Planète Cuitliē, centre administratif du système de Chilico.

La raffinerie principale OLMEK1 était une des quatre usines transformant le minerai brut en matériau de fabrication des vaisseaux spatiaux nalcoēhuals. Pour des raisons de bombardement météorique quotidien, l’unique cité de Cuitliē se retrouvait profondément enfouie dans le manteau de la planète et OLMEK1 suivait la même règle. Située plus au sud, autour de l’équateur, elle ne laissait surgir à la surface que le minimum nécessaire, dont une piste se terminant par un monte-charge géant.
Ce fut celui-ci qui vola en éclat lorsque les Libérateurs de Chilico pénétrèrent dans le complexe. Les charges ouvrirent une brèche par laquelle une vingtaine de rebelles se jetèrent bardés de suspenseurs antigravité et de grenades psychoéblouissantes. Le second sas en profondeur subit le même outrage, dépressurisant le hangar primaire, ce qui asphyxia immédiatement les gardes ou ouvriers pas assez réactifs.

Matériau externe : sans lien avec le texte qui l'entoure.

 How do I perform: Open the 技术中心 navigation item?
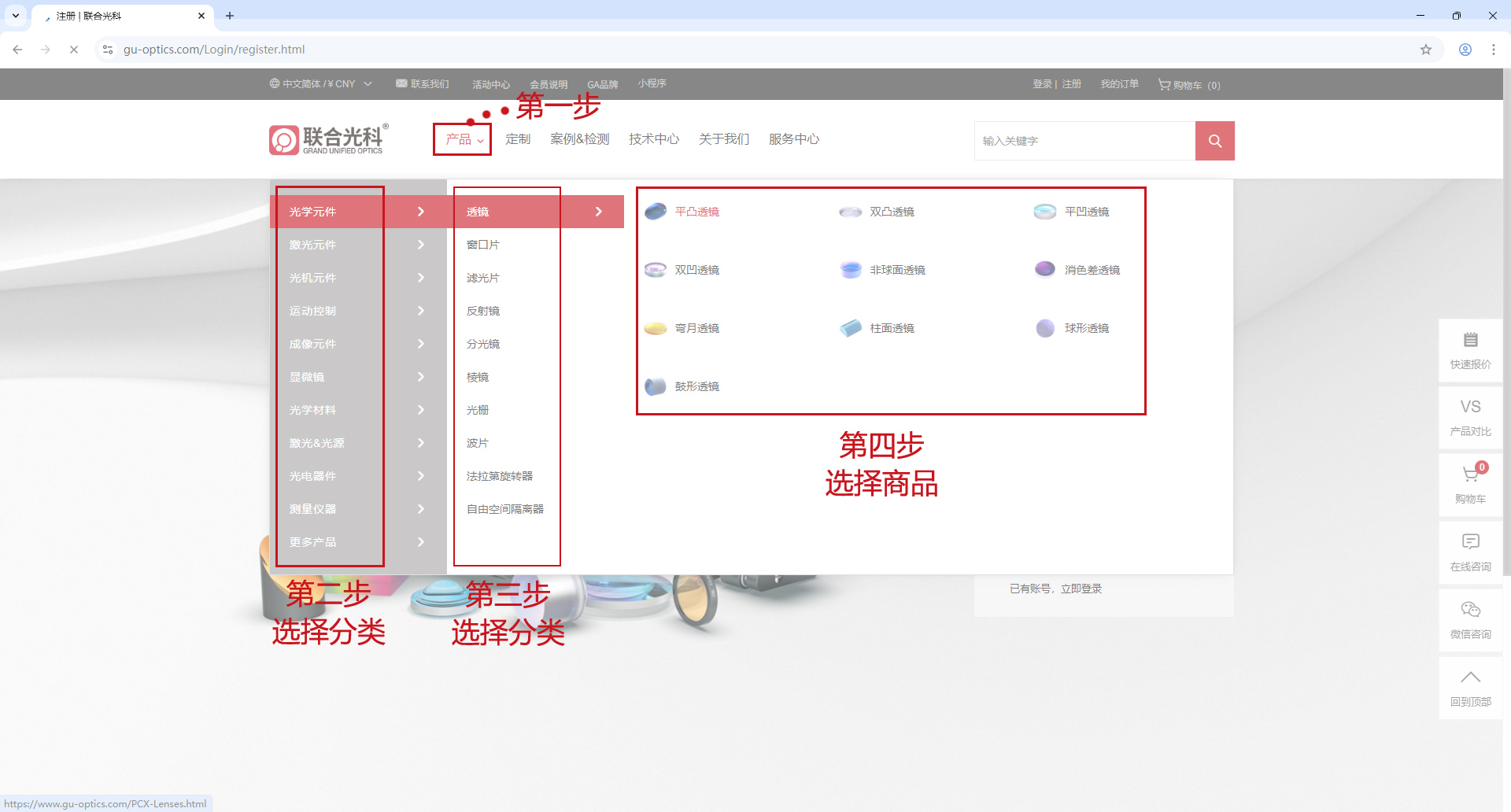point(653,139)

Xopilat’l se laissa glisser lentement au travers du monte-charge extérieur, paralyseurs en mode létal dans chaque main et scaphandre bien ajusté. Derrière lui, Telma’k son fidèle second, lui aussi armé, mais emportant le pad qui les liait aux commandos en tête de l’attaque. Il termina les derniers mètres accroché aux barreaux incurvés de l’échelle de secours. Ce n’est qu’une fois les pieds foulant le sol de l’usine qu’il balaya du regard les premières victimes de sa guerre de libération, murmurant à leur encontre une prière muette.

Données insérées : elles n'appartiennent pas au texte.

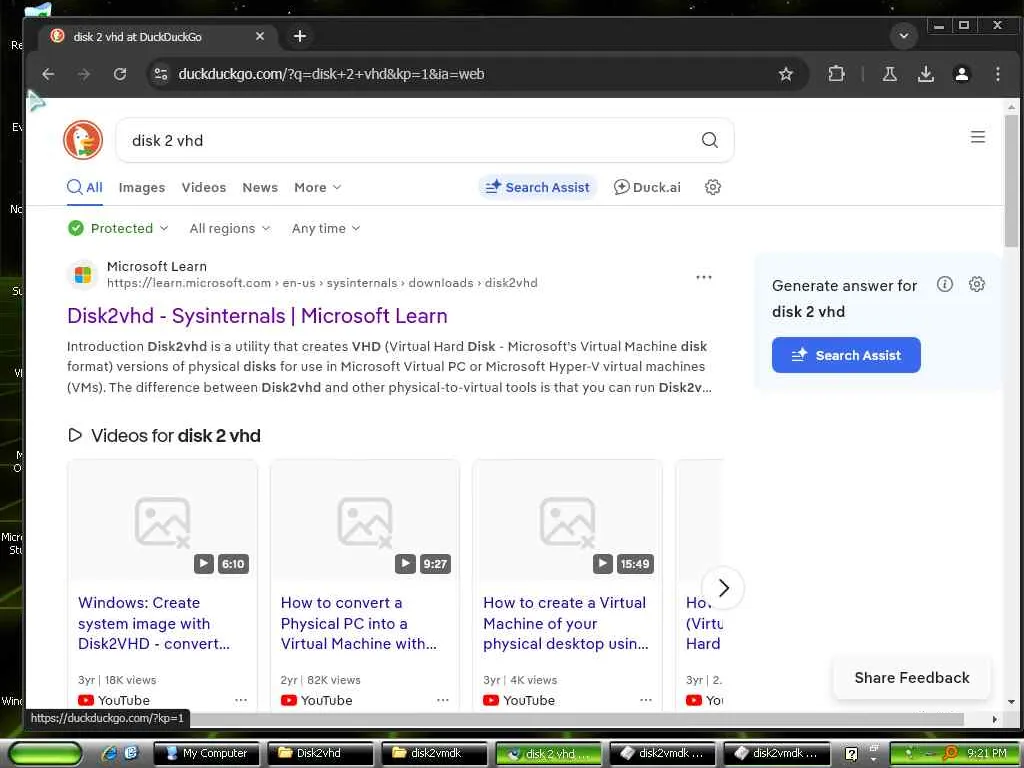
Task: Click the magnifier search icon in search box
Action: click(709, 140)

Demande à quelques partisans de les aligner et de les recouvrir de quelque chose. Quand les miliciens vont arriver, je ne veux pas qu’ils pensent à nous comme à des barbares.
Je donne les ordres, répondit simplement Telma’k qui se retourna vers deux rebelles en arrière.
D’un mouvement du bras, il engloba la scène et les deux Nalcoēhuals se mirent à l’ouvrage en récupérant plusieurs bâches entassées dans un réduit d’entretien.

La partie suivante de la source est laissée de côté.